Pokrovsky, Mikhail Nikolaïevitch

(1868–1932), éminent historien soviétique des années 1920 et début des années 1930, administrateur en chef des sciences sociales et principal responsable de l'orthodoxie marxiste.

Mikhail Pokrovsky a été vice-commissaire à l'éducation; Président du Présidium de l'Académie communiste et président de sa Société des historiens marxistes; Membre titulaire de l'Académie soviétique des sciences (brièvement avant sa mort); et a également été membre du Présidium de la Commission centrale de contrôle et a occupé de nombreux autres postes.

Pokrovsky a étudié l'histoire à l'Université impériale de Moscou sous la direction de Vasily Klyuchevsky et Pavel Vinogradov. En 1905, il embrassa le marxisme comme un credo et une méthodologie. À la suite d'activités révolutionnaires, il passa les années 1907 à 1917 en exil, principalement en France. Il y produit ses travaux savants les plus importants, notamment ses cinq volumes Histoire de la Russie depuis l'Antiquité. Il y énonçait sa thèse majeure: l'histoire russe manifestait le même modèle de développement que les autres sociétés européennes en ce que le capitalisme était le résultat naturel d'un conflit de classe et non un implant étranger. L'autocratie russe, une simple variante de l'absolutisme européen, a été créée par et a servi les intérêts du capitalisme marchand. Ce dernier était une catégorie mal définie que Pokrovsky empruntait à Karl Marx. Cette thèse a mis Pokrovsky en désaccord avec la plupart des autres historiens russes, qui affirmaient que l'autocratie russe, contrairement à l'absolutisme européen, avait le pouvoir de façonner les relations sociales; c'était, dans un certain sens, «supra-classe». La plupart des nombreux écrits ultérieurs de Pokrovsky ont réitéré cette thèse et ont attaqué les historiens non marxistes qui ne l'ont pas partagée.

Pokrovsky est retourné en Russie en août 1917 et a occupé des postes importants dans le Soviet de Moscou. Après la prise du pouvoir par les bolcheviks, il a largement confiné ses activités aux institutions pédagogiques, savantes et de propagande du gouvernement soviétique et du Parti communiste. Il était le chef désigné par le parti de ce qu'on appelait le front historique, un ensemble d'institutions conçues pour établir l'hégémonie de la doctrine marxiste et pour circonscrire et finalement éliminer toutes les doctrines non marxistes et convertir ou faire taire leurs adhérents.

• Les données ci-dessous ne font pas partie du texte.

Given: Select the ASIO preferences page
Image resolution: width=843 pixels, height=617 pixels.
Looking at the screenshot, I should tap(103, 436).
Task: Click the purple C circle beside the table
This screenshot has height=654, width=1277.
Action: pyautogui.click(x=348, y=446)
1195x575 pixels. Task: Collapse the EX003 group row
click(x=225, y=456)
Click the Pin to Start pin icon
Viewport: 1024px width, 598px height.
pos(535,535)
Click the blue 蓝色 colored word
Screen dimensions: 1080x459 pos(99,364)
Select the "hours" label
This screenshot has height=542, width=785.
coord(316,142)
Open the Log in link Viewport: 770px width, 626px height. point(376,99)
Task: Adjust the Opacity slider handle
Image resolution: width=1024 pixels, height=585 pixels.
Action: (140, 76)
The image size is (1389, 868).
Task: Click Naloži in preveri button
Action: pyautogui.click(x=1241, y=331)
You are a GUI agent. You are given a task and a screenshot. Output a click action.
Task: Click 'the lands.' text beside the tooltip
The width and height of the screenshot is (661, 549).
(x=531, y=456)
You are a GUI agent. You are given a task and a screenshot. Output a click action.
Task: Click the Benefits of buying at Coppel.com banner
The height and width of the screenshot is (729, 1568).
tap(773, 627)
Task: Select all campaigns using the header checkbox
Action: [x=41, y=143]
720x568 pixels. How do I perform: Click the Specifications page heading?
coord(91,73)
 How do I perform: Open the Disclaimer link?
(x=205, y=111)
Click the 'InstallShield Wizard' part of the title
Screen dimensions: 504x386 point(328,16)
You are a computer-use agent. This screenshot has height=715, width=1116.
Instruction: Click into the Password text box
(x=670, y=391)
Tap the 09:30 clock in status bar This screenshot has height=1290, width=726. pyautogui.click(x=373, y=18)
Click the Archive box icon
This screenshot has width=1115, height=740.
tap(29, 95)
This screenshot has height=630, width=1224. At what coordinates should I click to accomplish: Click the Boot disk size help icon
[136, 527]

Pokrovsky a élaboré une théorie de la révolution culturelle qui justifiait le pluralisme provisoire qu'impliquent les politiques mentionnées ci-dessus: la construction du communisme entre les mains de non-communistes, au moins à court terme. La politique et sa théorie ont commencé à échouer à la fin des années 1920. Son concept du capitalisme marchand et sa direction du front historique ont été attaqués par une faction d'historiens rivaux. S'empressant de se mettre en phase avec Josef Staline, Pokrovsky a agressivement attaqué les universitaires non marxistes en tant qu'ennemis de classe, mais sa théorie du capitalisme marchand s'est heurtée à la théorie du socialisme de Staline dans un pays. En 1931, Staline a confirmé l'autorité de Pokrovsky. Son «école» (c'est-à-dire ses associés et anciens étudiants) a dominé l'appareil savant et de propagande jusqu'en 1936. Cette année-là, Staline a signalé une campagne vitupérative contre les idées de Pokrovsky: il a été qualifié d'anti-marxiste et de petit-bourgeois, en grande partie parce que ses œuvres étaient dépourvus de sentiment nationaliste. Pokrovsky a aidé à concevoir les instruments répressifs qui ont été utilisés contre lui à titre posthume. Presque toute son école a été physiquement anéantie. Parce que Pokrovsky était un symbole anti-Staline, il a reçu une réhabilitation partielle dans les années de prédominance de Nikita Khrouchtchev. Au début du XXIe siècle, son nom a presque entièrement perdu son poids symbolique.